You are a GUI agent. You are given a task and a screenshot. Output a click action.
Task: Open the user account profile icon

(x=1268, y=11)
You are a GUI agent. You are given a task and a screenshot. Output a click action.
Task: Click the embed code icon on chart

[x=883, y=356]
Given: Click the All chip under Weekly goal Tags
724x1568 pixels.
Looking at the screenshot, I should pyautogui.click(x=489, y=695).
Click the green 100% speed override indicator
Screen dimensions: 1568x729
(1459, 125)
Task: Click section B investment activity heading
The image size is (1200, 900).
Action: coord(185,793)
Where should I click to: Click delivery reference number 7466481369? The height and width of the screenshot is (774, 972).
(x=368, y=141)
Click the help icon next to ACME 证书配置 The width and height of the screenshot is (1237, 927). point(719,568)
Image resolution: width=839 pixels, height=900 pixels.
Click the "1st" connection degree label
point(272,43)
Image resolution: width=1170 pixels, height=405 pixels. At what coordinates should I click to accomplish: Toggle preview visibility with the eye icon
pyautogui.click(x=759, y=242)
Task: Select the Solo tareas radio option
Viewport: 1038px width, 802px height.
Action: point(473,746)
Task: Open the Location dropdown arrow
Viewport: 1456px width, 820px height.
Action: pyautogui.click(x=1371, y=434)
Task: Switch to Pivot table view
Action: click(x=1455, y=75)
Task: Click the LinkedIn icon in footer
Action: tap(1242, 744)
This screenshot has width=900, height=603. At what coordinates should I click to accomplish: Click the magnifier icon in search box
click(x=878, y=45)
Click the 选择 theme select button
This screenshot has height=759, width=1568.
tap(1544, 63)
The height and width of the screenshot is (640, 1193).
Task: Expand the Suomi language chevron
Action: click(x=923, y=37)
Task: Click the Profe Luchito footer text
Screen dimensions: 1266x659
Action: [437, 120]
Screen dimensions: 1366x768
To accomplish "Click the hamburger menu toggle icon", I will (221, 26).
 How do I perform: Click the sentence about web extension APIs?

= Task objective =
Rewrite all of the items above, replacing "Viewport" with "Display area" wherever it occurs and changing nothing else.

= Result of this exercise =
You are a GUI agent. You are given a task and a screenshot. Output a click action.
Task: Open the user account profile icon

(x=1268, y=11)
You are a GUI agent. You are given a task and a screenshot. Output a click action.
Task: Click the embed code icon on chart

[x=883, y=356]
Given: Click the All chip under Weekly goal Tags
724x1568 pixels.
Looking at the screenshot, I should pyautogui.click(x=489, y=695).
Click the green 100% speed override indicator
Screen dimensions: 1568x729
(1459, 125)
Task: Click section B investment activity heading
The image size is (1200, 900).
Action: coord(185,793)
Where should I click to: Click delivery reference number 7466481369? The height and width of the screenshot is (774, 972).
(x=368, y=141)
Click the help icon next to ACME 证书配置 The width and height of the screenshot is (1237, 927). point(719,568)
Image resolution: width=839 pixels, height=900 pixels.
Click the "1st" connection degree label
point(272,43)
Image resolution: width=1170 pixels, height=405 pixels. At what coordinates should I click to accomplish: Toggle preview visibility with the eye icon
pyautogui.click(x=759, y=242)
Task: Select the Solo tareas radio option
Display area: 1038px width, 802px height.
Action: point(473,746)
Task: Open the Location dropdown arrow
Display area: 1456px width, 820px height.
Action: pyautogui.click(x=1371, y=434)
Task: Switch to Pivot table view
Action: click(x=1455, y=75)
Task: Click the LinkedIn icon in footer
Action: tap(1242, 744)
This screenshot has width=900, height=603. At what coordinates should I click to accomplish: Click the magnifier icon in search box
click(x=878, y=45)
Click the 选择 theme select button
This screenshot has height=759, width=1568.
tap(1544, 63)
The height and width of the screenshot is (640, 1193).
Task: Expand the Suomi language chevron
Action: click(x=923, y=37)
Task: Click the Profe Luchito footer text
Screen dimensions: 1266x659
Action: [437, 120]
Screen dimensions: 1366x768
To accomplish "Click the hamburger menu toggle icon", I will (221, 26).
 How do I perform: Click the sentence about web extension APIs?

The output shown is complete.